All lines from the one with "You are a computer-use" through the last are to be given again exactly as they stand in the data below, and only those.

■ Task data
= = = = = = =
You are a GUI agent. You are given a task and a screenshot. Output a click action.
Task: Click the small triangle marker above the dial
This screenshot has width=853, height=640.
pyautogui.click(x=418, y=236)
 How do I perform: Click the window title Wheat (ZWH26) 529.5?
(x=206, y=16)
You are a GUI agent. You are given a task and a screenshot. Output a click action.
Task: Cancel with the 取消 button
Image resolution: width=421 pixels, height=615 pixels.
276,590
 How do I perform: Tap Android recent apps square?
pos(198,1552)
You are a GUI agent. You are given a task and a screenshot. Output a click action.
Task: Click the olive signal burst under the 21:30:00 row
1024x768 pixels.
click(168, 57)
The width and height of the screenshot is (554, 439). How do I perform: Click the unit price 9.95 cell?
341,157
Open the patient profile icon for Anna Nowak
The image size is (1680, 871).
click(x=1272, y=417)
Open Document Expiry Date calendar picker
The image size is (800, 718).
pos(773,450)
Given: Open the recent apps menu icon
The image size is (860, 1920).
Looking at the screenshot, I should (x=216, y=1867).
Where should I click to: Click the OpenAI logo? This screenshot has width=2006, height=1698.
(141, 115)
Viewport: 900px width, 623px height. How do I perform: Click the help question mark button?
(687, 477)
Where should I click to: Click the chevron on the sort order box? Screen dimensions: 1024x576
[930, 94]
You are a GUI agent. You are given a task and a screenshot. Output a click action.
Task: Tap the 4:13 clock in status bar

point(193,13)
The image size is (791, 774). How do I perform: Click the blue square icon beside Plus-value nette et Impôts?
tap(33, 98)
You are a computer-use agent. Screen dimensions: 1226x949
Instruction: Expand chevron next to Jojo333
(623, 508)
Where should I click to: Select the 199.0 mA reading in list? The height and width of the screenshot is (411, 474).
= = = = = = =
■ Your response
You are a computer-use agent. Screen dimensions: 1226x949
Instruction: Expand chevron next to Jojo333
(623, 508)
Where should I click to: Select the 199.0 mA reading in list? The height and width of the screenshot is (411, 474).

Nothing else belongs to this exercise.